Bidvest has garnered a little more than 2 percent of Adcock Ingram’s issued shares since the conglomerate made an offer to pay R70 per Adcock ordinary share in an effort to prevent Adcock’s takeover by Chilean contender CFR Pharmaceuticals.

Yesterday, a Bidvest spokesman said the company now owned about 9 percent of Adcock’s shares as stockholders had been selling these off since the offer opened.

Bidvest made an all-cash offer on December 2 last year for up to 34.5 percent of the local pharmaceutical firm. Adcock’s share price has hardly moved from R70.41 then to R70.73 at 5pm yesterday.

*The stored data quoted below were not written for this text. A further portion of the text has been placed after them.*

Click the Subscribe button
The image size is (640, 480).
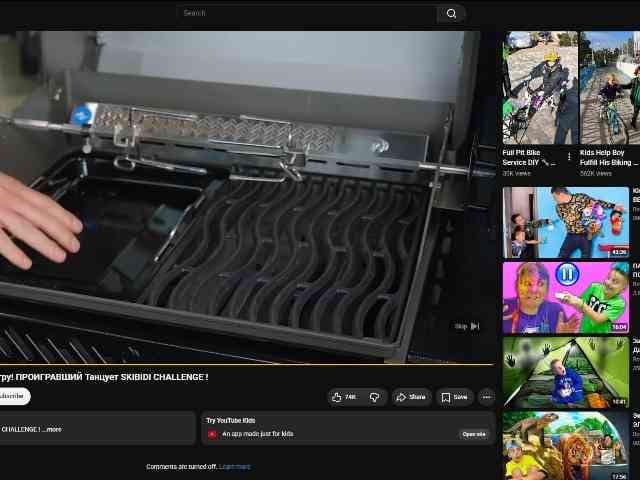pyautogui.click(x=14, y=396)
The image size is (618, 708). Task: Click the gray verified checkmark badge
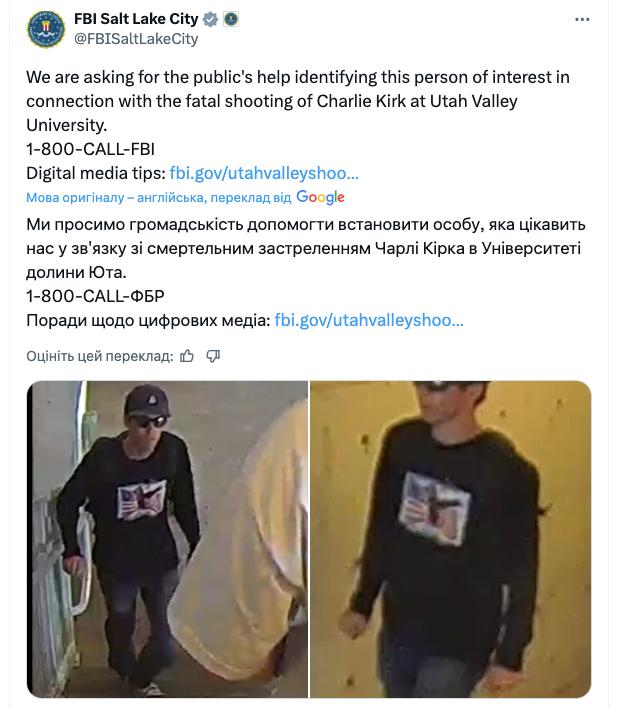pos(210,19)
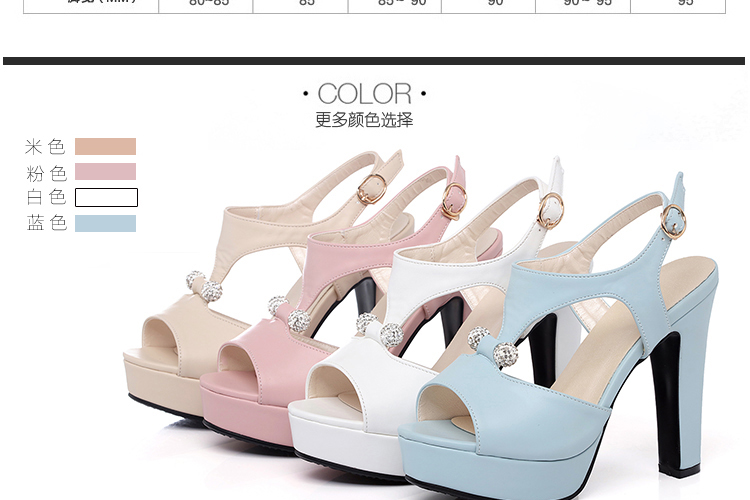Viewport: 750px width, 500px height.
Task: Select the beige color swatch
Action: (x=105, y=146)
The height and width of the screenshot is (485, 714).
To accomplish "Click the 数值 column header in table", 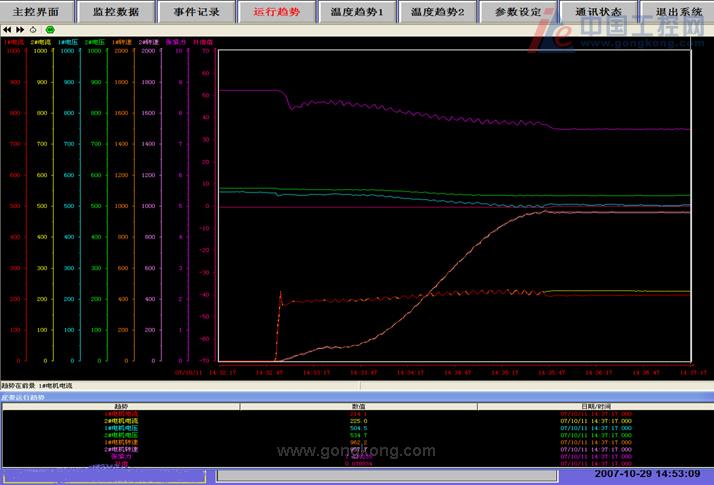I will pos(357,406).
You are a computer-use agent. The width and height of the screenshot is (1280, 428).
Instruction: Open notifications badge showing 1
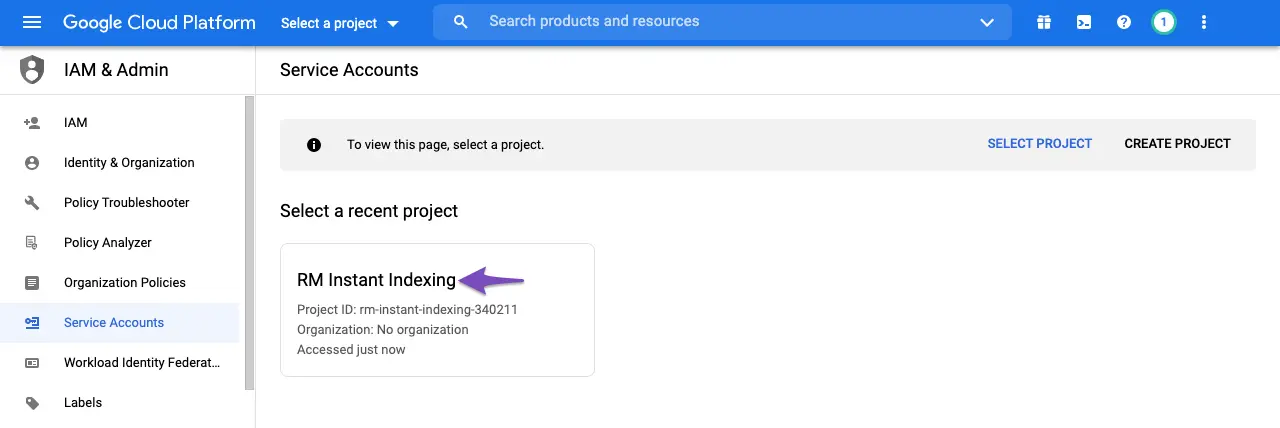click(x=1164, y=22)
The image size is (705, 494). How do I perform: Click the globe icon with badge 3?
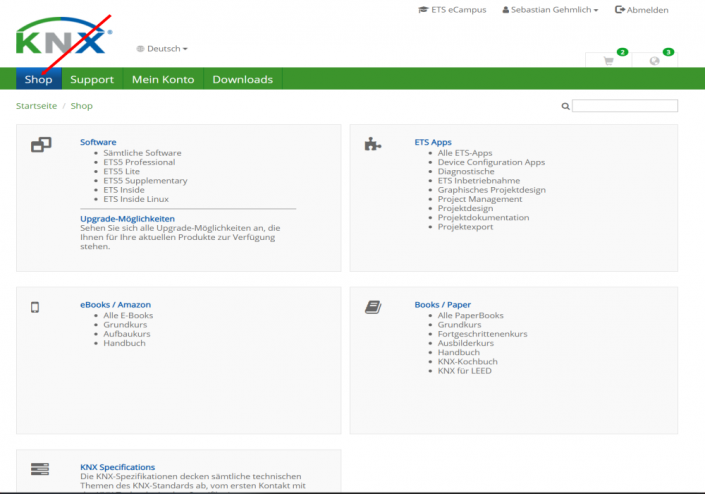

When Bidvest made its offer, it held approximately 4 percent of Adcock’s issued shares before increasing its stake to 6.8 percent through one of its units on December 6.

The R70 a share offer was made by a consortium comprising Bidvest and Community Investment Holdings, which has a number of investments in the pharmaceutical sector, including Phambili Dismed Group, Sonke Pharmaceuticals and Be-Tabs Pharmaceuticals.

Yesterday Bidvest said it would be closing its offer by February 4, giving Adcock shareholders almost three weeks to decide on whether to sell to their shares.

Jean Pierre Verster at 36One Asset Management said it was still too early to tell whether Bidvest had the support of other Adcock shareholders to increase its stake. As Adcock shares were trading above R70, he said it was most likely that Bidvest had acquired those new shares last year and that there had not been much activity this year pending Adcock’s annual general meeting (AGM).

“The AGM is on January 31, which is before the offer closes. So we might see some action then depending on the outcome of the resolutions tabled in that meeting. It might happen that if some of the resolutions are not passed, some shareholders will get nervous and go to Bidvest.”

He said the announcement of the date on which the offer would close was necessary to drive the process to finalisation and thus reach a conclusion on who would have significant influence at Adcock.

“This unfolding process will be the next chapter of this saga. We might see changes to the board of directors and even management,” Verster said.

Bidvest said its consortium wanted to be in a position where it could deal in Adcock shares with complete flexibility, but continuous delays “exacerbated by the protracted process relating to the offer by CFR” further extended the process of determining Adcock’s future.

Bidvest fell 0.3 percent to R269.51 yesterday. It was at R257.18 when it made the bid.